* _WHAT YOU HAVE TO DO_: For the entries below, repeat exactly each line starting with the one that contains "[Instagram] (38, 2479)" and going on through the one that contains "Data Analyst (122, 192)", and no others.

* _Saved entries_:
———

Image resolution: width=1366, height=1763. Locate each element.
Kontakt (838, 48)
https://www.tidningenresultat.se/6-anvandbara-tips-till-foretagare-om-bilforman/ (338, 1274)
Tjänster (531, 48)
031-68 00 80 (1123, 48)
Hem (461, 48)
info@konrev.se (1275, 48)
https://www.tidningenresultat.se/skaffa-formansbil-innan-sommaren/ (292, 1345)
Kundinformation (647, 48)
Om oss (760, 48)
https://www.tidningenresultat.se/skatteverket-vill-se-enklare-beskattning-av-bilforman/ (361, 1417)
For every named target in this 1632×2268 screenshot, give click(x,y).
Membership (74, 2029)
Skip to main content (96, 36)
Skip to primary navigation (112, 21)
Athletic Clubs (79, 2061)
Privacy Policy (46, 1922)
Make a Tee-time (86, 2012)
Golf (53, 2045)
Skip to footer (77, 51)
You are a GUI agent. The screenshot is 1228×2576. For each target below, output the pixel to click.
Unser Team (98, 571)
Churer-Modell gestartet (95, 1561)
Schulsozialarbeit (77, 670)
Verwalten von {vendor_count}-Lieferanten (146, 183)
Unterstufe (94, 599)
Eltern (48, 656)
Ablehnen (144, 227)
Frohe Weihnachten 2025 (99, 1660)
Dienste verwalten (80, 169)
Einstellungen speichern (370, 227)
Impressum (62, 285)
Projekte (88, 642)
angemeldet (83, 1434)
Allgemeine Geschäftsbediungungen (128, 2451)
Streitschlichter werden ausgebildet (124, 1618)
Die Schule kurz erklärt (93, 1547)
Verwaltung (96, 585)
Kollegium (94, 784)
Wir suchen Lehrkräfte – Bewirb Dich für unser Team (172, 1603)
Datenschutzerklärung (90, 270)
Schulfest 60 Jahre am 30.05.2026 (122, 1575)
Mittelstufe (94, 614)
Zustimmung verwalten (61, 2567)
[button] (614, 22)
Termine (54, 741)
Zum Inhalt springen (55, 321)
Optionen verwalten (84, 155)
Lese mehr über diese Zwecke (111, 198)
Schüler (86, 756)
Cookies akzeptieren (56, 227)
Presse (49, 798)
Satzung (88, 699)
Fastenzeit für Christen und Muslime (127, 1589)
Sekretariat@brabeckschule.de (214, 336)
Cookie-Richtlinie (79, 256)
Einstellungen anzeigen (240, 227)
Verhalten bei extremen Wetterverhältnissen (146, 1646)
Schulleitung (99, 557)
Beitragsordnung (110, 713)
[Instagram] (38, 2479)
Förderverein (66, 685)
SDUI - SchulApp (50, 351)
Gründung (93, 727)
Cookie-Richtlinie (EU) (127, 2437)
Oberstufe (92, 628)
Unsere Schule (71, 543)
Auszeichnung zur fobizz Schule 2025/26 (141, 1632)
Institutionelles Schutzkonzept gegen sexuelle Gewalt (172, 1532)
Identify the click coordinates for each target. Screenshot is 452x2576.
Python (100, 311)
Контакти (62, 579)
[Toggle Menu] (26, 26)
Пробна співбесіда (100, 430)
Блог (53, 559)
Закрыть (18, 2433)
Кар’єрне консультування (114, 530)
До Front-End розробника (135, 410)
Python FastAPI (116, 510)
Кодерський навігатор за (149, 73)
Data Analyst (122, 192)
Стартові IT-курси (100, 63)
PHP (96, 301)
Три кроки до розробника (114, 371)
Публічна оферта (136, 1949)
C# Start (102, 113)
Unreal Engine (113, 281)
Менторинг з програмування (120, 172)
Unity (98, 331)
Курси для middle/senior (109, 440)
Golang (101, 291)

———

* _SOLUTION_:
[Instagram] (38, 2479)
Förderverein (66, 685)
SDUI - SchulApp (50, 351)
Gründung (93, 727)
Cookie-Richtlinie (EU) (127, 2437)
Oberstufe (92, 628)
Unsere Schule (71, 543)
Auszeichnung zur fobizz Schule 2025/26 (141, 1632)
Institutionelles Schutzkonzept gegen sexuelle Gewalt (172, 1532)
Identify the click coordinates for each target. Screenshot is 452x2576.
Python (100, 311)
Контакти (62, 579)
[Toggle Menu] (26, 26)
Пробна співбесіда (100, 430)
Блог (53, 559)
Закрыть (18, 2433)
Кар’єрне консультування (114, 530)
До Front-End розробника (135, 410)
Python FastAPI (116, 510)
Кодерський навігатор за (149, 73)
Data Analyst (122, 192)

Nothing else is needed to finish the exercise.